"Kenapa Akil memukul Noya?" tanya Ibu Noya yang ingin tahu alasan Akil memukul Noya.
"Karena Noya bilang aku anak hilang," jawab Akil dengan jujur.
"Lain kali, ingatkan Noya saja ya. Jangan dipukul. Tuhan menciptakan tangan kita, untuk digunakan sebaik-baiknya. Nanti bagaimana kalau Tuhan mengambil tangan kita? Sedih kan?"
Akil hanya mengangguk sambil menunduk. Akil menahan sedih. Sedih karena jauh dari orang tuanya dan orang tuanya tidak tahu Akil ada di mana. Lalu, tiba-tiba Akil menangis tersedu-sedu. Ibu Noya dan Noya membiarkan Akil menangis, tetapi tetap menemani Akil sambil memeluk Akil.
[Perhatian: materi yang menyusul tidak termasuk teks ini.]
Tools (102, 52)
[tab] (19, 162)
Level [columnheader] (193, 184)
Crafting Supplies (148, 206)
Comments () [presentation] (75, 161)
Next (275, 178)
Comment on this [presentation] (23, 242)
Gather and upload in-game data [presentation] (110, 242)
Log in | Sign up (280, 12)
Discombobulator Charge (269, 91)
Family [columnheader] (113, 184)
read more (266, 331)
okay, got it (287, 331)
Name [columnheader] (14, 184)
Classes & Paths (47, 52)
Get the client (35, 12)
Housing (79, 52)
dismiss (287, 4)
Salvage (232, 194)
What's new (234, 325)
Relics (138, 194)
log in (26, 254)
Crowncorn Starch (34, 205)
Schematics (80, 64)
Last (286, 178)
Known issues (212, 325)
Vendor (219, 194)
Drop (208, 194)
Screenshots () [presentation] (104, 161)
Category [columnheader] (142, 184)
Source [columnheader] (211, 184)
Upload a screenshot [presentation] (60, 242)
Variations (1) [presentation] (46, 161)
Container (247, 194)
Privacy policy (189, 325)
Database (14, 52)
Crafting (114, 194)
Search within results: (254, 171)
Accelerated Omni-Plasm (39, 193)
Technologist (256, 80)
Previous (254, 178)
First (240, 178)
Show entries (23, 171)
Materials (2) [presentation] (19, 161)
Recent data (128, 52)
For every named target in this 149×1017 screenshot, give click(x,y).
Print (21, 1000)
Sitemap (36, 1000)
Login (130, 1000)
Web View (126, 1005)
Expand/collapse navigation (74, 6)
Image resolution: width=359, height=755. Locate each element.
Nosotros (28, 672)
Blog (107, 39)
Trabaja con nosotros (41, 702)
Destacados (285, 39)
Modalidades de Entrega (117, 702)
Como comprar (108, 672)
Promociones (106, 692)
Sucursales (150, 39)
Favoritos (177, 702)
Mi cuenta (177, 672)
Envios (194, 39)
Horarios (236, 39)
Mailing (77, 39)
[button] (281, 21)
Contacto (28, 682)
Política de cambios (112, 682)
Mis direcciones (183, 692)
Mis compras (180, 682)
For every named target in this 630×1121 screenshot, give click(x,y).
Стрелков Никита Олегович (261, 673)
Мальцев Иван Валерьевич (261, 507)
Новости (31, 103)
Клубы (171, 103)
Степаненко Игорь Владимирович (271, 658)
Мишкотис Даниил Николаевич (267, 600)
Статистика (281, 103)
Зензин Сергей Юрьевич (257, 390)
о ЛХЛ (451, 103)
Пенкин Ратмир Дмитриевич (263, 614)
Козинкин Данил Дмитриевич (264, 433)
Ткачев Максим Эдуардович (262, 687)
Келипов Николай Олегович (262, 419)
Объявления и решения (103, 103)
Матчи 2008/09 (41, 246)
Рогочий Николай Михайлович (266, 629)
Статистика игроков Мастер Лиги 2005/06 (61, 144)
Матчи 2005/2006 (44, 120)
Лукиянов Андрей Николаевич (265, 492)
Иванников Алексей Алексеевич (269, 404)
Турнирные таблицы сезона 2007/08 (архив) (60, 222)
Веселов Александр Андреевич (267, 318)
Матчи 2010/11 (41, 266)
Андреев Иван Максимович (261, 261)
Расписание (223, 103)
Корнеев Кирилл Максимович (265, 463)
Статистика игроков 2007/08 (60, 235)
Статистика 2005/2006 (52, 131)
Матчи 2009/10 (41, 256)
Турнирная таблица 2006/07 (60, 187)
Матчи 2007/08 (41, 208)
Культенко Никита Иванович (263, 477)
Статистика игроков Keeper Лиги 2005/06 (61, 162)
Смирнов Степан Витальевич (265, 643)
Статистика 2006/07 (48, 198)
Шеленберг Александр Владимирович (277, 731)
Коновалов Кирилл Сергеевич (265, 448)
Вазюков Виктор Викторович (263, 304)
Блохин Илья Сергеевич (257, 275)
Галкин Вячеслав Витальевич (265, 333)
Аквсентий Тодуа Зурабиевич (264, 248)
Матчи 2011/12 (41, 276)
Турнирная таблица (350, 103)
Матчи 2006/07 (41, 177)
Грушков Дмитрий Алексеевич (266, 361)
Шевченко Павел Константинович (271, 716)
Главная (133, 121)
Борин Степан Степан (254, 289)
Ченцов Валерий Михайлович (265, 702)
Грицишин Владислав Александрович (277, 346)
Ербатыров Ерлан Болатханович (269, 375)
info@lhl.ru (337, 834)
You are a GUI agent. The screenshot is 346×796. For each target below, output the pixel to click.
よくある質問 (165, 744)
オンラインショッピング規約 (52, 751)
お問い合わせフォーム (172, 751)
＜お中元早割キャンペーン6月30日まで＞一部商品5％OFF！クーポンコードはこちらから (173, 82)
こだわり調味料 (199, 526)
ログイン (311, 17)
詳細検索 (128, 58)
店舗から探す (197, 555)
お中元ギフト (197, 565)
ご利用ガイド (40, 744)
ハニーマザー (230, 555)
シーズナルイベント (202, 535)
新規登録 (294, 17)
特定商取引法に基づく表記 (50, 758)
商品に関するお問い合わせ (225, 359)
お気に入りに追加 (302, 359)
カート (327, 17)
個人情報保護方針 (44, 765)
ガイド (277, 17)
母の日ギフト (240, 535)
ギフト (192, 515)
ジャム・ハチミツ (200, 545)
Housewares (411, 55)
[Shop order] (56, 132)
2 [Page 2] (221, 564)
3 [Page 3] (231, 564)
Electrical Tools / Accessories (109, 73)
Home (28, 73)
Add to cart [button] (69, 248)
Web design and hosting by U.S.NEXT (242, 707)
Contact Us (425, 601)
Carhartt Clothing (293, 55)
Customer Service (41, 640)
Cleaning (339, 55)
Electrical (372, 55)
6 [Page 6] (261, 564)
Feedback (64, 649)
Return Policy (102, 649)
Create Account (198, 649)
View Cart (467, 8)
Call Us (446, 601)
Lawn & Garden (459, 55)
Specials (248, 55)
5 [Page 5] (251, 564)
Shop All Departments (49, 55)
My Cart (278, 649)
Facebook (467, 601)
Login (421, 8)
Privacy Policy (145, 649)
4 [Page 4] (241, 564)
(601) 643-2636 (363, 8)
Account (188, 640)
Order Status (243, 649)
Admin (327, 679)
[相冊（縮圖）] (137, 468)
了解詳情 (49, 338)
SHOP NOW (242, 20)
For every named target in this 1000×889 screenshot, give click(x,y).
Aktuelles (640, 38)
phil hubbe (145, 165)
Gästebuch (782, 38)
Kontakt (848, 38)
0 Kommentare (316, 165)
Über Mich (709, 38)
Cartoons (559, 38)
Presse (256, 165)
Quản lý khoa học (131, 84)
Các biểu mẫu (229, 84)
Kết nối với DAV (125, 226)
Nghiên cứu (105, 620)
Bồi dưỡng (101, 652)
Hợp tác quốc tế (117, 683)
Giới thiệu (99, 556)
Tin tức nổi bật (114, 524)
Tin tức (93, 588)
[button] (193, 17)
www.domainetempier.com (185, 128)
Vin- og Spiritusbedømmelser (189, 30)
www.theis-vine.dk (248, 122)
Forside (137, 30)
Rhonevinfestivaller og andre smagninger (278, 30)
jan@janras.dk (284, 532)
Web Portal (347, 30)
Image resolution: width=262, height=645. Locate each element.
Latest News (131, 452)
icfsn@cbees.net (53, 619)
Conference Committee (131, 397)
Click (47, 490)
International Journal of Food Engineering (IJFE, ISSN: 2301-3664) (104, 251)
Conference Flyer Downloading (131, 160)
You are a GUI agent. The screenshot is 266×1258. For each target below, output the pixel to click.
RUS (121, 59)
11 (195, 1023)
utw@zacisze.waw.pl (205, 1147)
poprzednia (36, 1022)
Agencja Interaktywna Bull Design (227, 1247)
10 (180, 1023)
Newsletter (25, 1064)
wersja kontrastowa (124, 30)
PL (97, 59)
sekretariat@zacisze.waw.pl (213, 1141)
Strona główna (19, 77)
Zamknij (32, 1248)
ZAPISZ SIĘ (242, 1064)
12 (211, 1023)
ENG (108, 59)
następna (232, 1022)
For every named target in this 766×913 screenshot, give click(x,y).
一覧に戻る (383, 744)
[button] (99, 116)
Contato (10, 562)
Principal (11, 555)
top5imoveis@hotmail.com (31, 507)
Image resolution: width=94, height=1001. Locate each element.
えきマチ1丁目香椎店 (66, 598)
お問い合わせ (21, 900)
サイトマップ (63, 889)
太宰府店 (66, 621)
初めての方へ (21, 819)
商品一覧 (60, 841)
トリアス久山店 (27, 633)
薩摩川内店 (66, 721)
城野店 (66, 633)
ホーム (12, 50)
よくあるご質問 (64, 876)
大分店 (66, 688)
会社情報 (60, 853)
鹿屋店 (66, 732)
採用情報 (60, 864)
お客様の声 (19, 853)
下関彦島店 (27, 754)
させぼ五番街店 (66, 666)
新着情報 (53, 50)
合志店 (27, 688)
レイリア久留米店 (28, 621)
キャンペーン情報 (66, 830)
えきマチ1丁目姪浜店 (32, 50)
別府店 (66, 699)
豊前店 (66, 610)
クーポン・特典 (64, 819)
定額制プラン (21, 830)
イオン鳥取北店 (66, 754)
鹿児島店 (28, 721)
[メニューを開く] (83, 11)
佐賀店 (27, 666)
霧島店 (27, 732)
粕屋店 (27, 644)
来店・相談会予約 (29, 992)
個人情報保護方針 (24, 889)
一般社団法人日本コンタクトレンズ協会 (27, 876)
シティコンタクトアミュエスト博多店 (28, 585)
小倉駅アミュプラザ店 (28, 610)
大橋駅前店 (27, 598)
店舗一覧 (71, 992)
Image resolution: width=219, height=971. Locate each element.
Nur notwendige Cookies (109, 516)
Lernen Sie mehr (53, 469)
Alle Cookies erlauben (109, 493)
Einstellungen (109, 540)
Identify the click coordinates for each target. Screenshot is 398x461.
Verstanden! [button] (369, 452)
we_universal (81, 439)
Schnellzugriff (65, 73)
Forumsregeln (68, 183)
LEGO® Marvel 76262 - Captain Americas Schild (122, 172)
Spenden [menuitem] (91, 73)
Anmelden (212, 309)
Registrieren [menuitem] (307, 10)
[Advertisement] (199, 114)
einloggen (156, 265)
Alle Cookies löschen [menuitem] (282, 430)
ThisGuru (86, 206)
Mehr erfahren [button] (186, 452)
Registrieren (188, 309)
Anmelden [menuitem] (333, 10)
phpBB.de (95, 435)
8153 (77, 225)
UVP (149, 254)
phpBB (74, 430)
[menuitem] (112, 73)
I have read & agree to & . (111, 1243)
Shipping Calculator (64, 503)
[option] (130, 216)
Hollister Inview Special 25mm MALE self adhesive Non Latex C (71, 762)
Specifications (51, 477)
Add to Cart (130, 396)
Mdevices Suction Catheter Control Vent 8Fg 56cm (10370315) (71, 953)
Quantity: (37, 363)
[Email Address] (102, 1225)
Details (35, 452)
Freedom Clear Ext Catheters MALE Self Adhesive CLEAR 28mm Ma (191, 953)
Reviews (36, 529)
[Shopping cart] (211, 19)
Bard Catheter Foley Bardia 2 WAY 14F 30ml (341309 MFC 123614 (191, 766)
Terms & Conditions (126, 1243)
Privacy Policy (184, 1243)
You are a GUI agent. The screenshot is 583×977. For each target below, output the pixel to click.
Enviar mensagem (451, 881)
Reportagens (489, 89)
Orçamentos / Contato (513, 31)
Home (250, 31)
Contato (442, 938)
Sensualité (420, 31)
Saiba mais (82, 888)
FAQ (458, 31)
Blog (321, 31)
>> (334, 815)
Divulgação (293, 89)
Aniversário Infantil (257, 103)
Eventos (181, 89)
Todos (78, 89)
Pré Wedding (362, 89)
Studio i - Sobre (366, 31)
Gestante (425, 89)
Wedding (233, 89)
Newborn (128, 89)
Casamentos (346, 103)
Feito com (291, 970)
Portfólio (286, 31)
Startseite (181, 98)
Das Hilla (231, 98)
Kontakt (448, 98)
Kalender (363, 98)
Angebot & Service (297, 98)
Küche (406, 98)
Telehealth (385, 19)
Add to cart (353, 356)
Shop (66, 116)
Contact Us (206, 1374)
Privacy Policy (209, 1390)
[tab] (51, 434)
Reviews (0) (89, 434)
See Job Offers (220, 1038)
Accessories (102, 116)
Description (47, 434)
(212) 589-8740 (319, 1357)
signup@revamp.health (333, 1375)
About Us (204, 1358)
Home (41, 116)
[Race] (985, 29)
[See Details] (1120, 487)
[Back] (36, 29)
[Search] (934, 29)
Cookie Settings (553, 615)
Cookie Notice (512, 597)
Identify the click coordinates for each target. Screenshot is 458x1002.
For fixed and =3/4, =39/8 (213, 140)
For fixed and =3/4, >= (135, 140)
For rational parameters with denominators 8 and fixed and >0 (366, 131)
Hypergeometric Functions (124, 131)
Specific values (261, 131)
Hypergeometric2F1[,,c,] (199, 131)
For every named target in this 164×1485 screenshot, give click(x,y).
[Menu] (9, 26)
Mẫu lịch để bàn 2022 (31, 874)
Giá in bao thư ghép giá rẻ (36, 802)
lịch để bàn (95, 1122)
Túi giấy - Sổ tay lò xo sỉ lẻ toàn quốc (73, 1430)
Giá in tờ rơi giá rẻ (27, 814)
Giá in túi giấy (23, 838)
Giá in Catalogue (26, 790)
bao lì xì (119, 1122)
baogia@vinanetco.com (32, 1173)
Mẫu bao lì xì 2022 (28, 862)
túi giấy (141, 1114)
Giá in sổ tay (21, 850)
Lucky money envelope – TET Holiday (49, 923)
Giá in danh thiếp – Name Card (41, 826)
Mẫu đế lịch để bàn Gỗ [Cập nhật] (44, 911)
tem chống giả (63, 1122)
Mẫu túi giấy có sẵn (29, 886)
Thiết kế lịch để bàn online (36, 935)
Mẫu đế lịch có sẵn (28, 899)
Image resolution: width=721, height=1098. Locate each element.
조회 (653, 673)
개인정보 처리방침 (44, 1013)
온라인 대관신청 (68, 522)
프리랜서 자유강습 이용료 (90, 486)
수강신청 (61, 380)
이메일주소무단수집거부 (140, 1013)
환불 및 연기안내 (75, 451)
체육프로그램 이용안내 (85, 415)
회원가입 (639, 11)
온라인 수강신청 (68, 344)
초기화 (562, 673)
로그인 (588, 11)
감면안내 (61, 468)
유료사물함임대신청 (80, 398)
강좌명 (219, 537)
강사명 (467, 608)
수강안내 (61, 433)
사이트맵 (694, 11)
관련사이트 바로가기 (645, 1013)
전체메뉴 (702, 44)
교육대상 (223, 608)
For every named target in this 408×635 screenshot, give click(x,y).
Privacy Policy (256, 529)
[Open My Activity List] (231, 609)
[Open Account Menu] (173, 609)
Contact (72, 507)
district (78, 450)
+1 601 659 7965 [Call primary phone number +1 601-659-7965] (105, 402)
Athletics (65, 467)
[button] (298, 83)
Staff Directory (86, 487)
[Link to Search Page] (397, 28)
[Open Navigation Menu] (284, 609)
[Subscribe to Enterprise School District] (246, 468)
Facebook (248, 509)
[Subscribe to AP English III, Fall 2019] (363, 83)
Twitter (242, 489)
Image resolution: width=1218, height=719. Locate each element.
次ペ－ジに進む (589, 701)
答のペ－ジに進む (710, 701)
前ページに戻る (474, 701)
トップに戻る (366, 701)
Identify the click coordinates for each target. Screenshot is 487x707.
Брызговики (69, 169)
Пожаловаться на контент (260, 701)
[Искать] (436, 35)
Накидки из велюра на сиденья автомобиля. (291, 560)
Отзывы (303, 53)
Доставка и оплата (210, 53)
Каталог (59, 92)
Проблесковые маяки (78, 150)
Sementara Ayah Noya minta izin untuk keluar sebentar, menemui Pak Elang yang rumahnya di pucuk pohon waru tertinggi. Ayah Noya hendak meminta bantuan Pak Elang, yang biasa berpetualang ke hutan yang jauh.
"Pak Elang! Pak Elang!" teriak Ayah Noya dari bawah pohon waru, tepat depan rumahnya.
Namun, tidak ada jawaban dari atas sana. Ayah Noya berusaha mengulang panggilan beberapa kali, namun hasilnya tetap nihil. Kemudian Ayah Noya memutuskan untuk masuk kembali ke dalam rumahnya. Dan sesaat sebelum membuka pintu, Ayah Noya dikagetkan dengan panggilan Kiree si kelelawar remaja yang gesit dan lincah.
"Kiree, kamu mengagetkan aku," kata Ayah Noya kepada Kiree.
"Tadi aku dengar Paman panggil Paman Elang. Ada apa, Paman?" tanya Kiree dengan penasaran.
"Oh, tidak ada apa-apa. Mungkin Pak Elang sudah tidur. Biar saja, bisa besok pagi."
"Sepertinya belum tidur jam segini. Boleh aku panggilkan?" kata Kiree yang menawarkan bantuan.